# Old Stanley Blade in New Wood River Plane



## dcbrow (Feb 24, 2012)

This may seem crazy, but I want to know if I can put an old Stanley plane iron/blade into a new wood river plane, specifically a number 5.

The reason is that Chris Schwarz recommends buying a vintage jack plane and using the original blade with an 8" radius for hogging off material. Then buying a new blade and chip breaker set for fine work.

But I'd rather reverse things: buy a new plane and an old blade. Then put the radius on the old blade and use it for hogging off material. New blades for new planes are much more expensive than an old blade on ebay (yes, I'm cheap!)

But will this work? I called woodcraft technical support and they said they didn't know if the thickness of the blades would allow this.

So I thought maybe someone with both an old stanley and a new wood river could test it out. I'd be grateful for any information you could provide.

Thanks.

-Dave


----------



## BillWhite (Jul 23, 2007)

For what it is worth…..I still use the original irons and chip breakers on my old Stanleys. Shame on me.
Bill


----------



## BrandonW (Apr 27, 2010)

I understand what you are doing, but don't have a wr plane to test it for you. I don't see what the problem would be, though. Rgtools has one, maybe he can test it.


----------



## Smile_n_Nod (Jan 20, 2011)

The old Stanley jack planes are cheap enough that you could buy one and put it to use (with its old iron sharpened to an 8" radius) for hogging off material. You wouldn't have to fettle it, and you'd have two dedicated planes instead of having to switch out the irons in your new plane.


----------



## BrandonW (Apr 27, 2010)

Brett has a great point. I have two number 5s that I keep in my rotation: a Bed Rock with a cambered vintage Stanely iron, and a Keen Kutter (Bedrock style) with a new Lie-Nielsen iron for smoothing.

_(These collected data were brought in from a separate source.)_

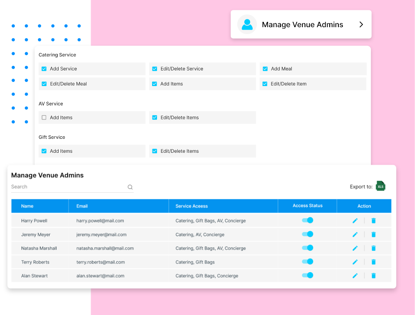Disable access status for Alan Stewart
415x315 pixels.
tap(308, 275)
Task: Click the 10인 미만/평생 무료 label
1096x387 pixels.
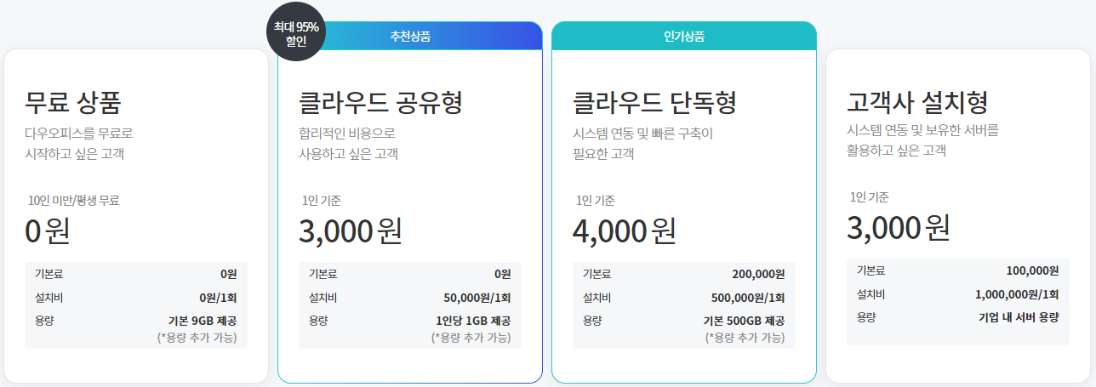Action: (74, 201)
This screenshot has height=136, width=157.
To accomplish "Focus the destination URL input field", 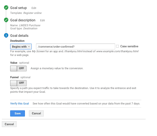I will [75, 47].
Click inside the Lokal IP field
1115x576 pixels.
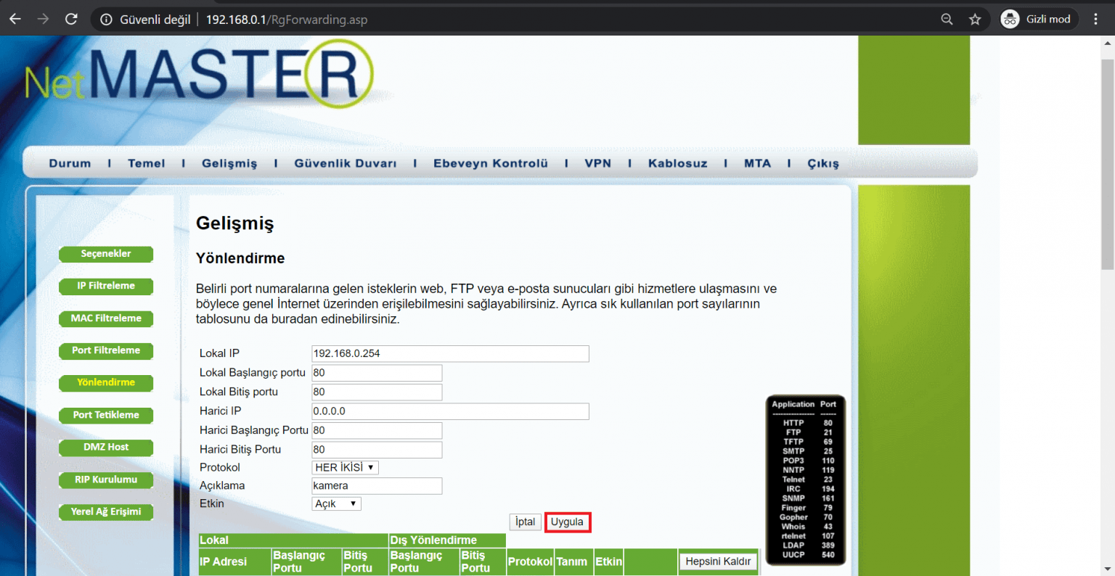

I may have a spare number 5 to sell if you're interested.


----------



## new2wood (Aug 10, 2009)

I wouldn't think that it would work. I have not tried it (I have a WR 4) but the blades that come with them are substatially thicker than the old stanley blades. I would think that there would be a lot of slop between the frog and the lever cap. To use an IBC blade (which are similar to the stock WR blade) in an old stanley, record, etc. the mouth has to be opened up on the plane. I agree with Brett. I haven't paid more than $10 for my jack planes and that seems like the way to go.


----------



## BrandonW (Apr 27, 2010)

Really? I know the WRs have thicker irons, but can't you just tighten the screw the lever cap latches on to in order to compensate? And the Frog adjusts forward and backward like a Bedrock, so I'm not seeing the problem. The only issue I potentially see is in the Y depth adjuster being too big, but I doubt that'd actually be a problem.


----------



## donwilwol (May 16, 2011)

I haven't weighed in because I don't know the answer to the question. I would however buy Brandon's #5 and do as he suggest


----------



## dcbrow (Feb 24, 2012)

This has made me rethink my original idea. I may just get a rough looking stanley and keep it rough with a curved iron for rough work. Thanks for the ideas.


----------



## dkirtley (Mar 11, 2010)

As long as it fits in the plane it will work. The thickness of the blade is compensated by moving the frog back. That said, a second plane is a lot better idea. I don't like having to keep readjusting things.


----------



## Smile_n_Nod (Jan 20, 2011)

When I started fishing semi-seriously several years ago, I couldn't figure out why pro bass fishermen needed so many rods. Sometimes they have a dozen or more rods on their boat decks, all tied with different lures. Why couldn't they just cut the lure off their line and tie on another? It finally made sense to me when I realized how much time they would waste in tournaments constantly changing lures.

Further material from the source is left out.